## What you will do:
Lines in which "Click" appears should be pulled from the data below.

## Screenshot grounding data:
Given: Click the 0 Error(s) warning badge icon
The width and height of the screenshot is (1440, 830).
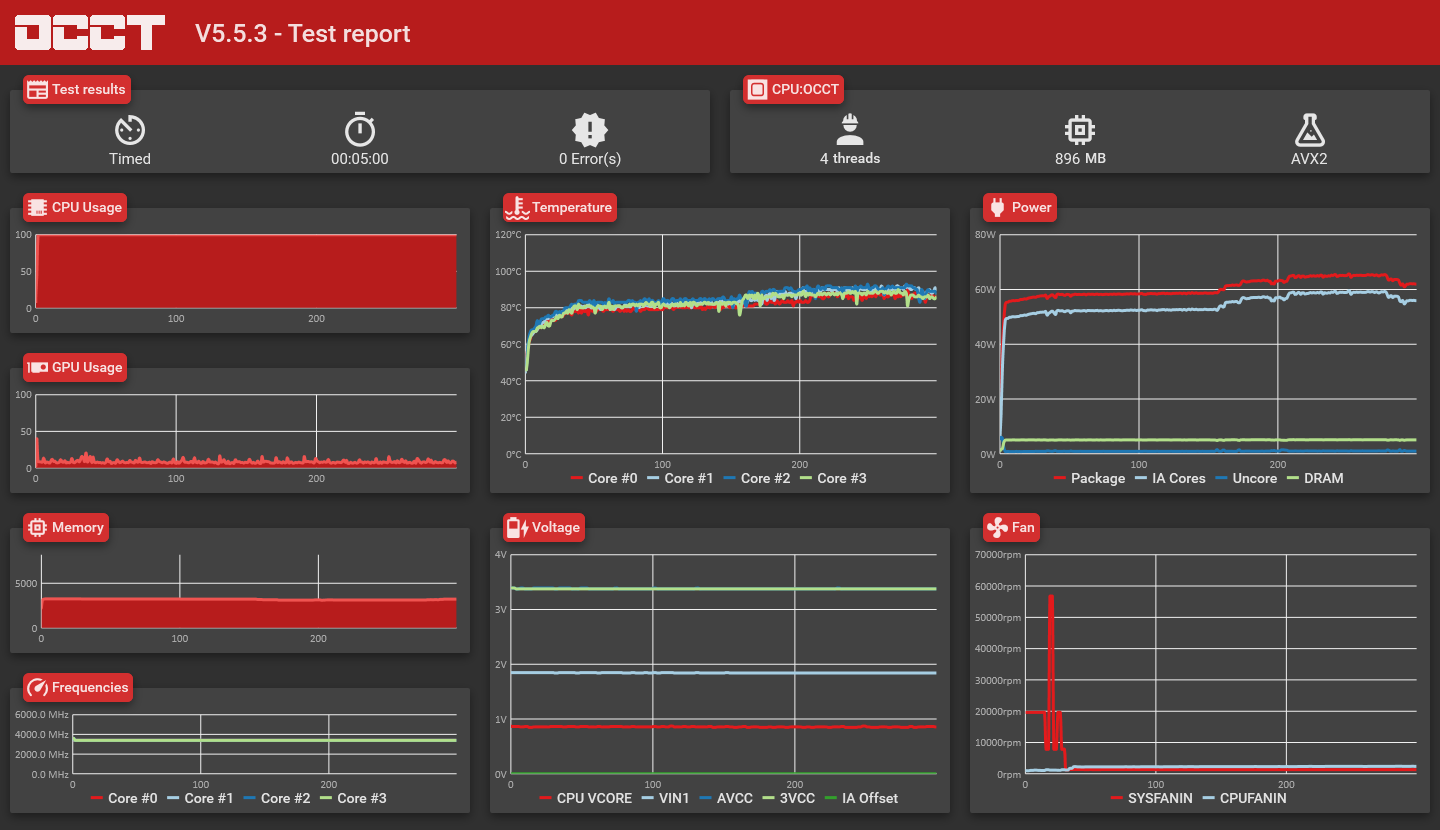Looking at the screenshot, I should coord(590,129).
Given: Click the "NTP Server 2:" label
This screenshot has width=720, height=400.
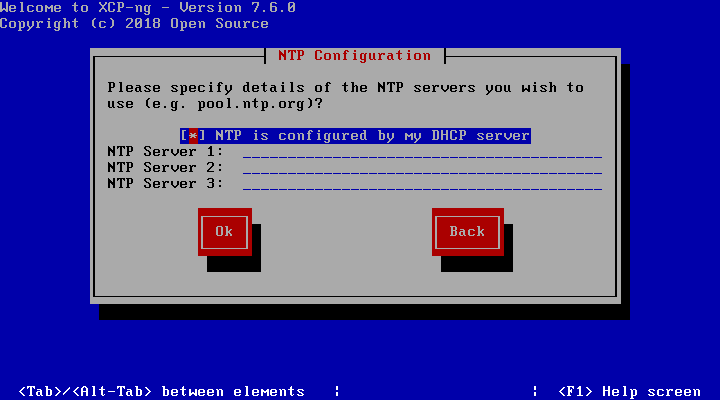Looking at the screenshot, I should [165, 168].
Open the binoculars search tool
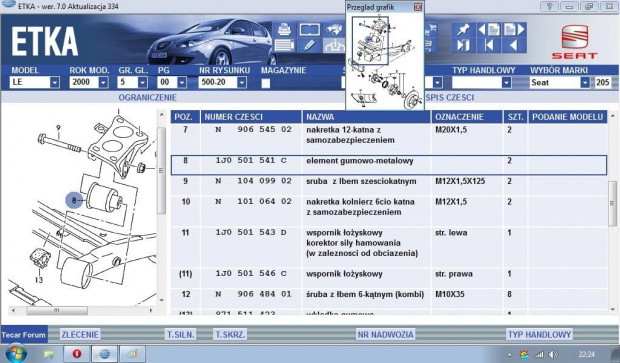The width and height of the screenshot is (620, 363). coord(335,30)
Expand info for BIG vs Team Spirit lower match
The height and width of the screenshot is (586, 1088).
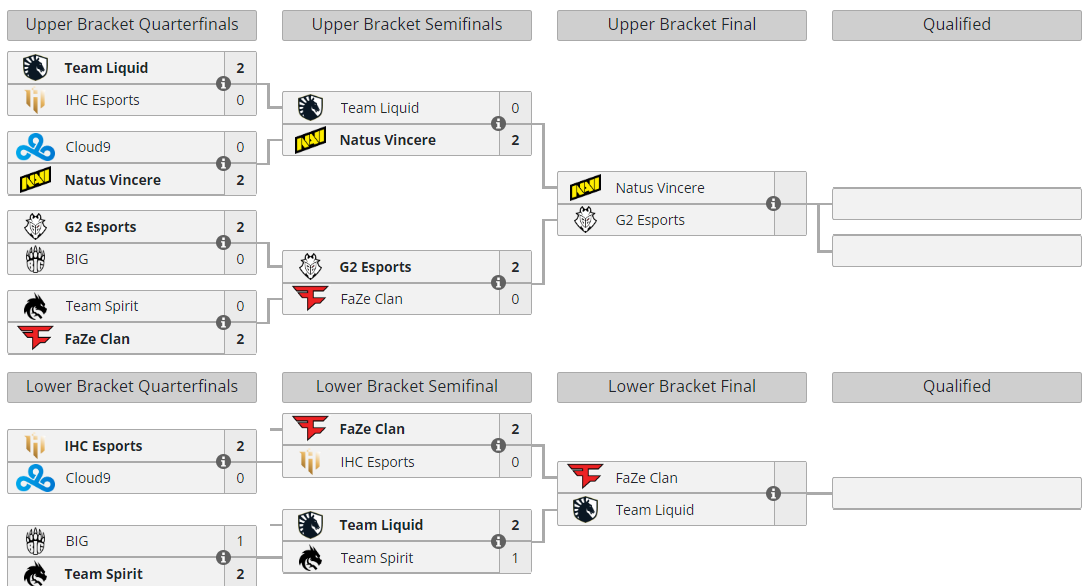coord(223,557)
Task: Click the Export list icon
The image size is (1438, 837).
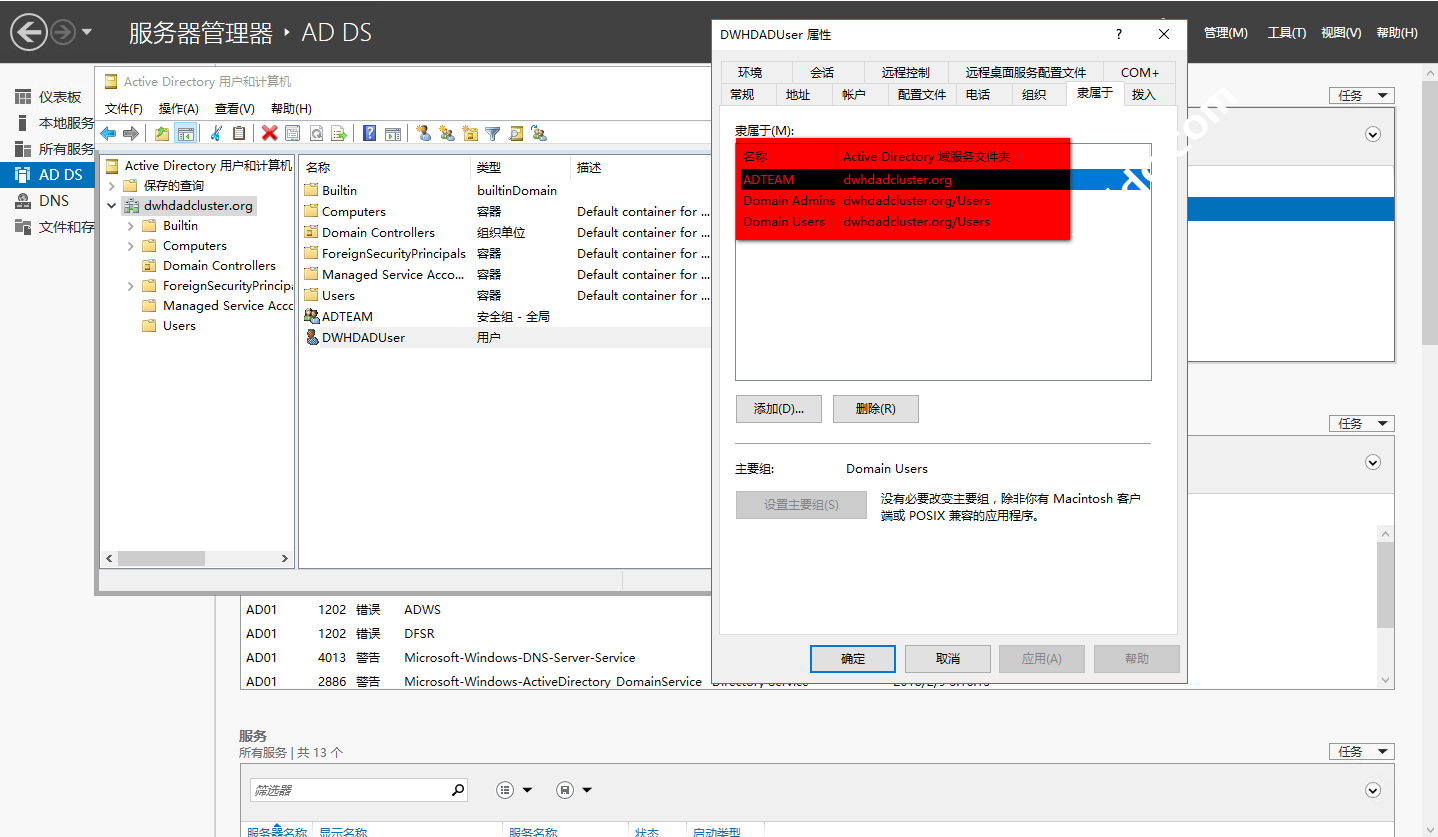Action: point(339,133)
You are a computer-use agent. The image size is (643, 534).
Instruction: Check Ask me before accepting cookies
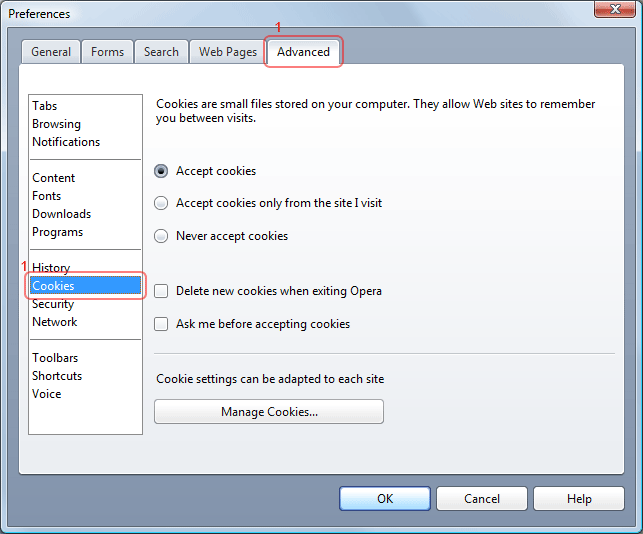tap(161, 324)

## Output of the task:
Given: Click the 0 Error(s) warning badge icon
Given: Click the "NTP Server 2:" label
Task: Click the Export list icon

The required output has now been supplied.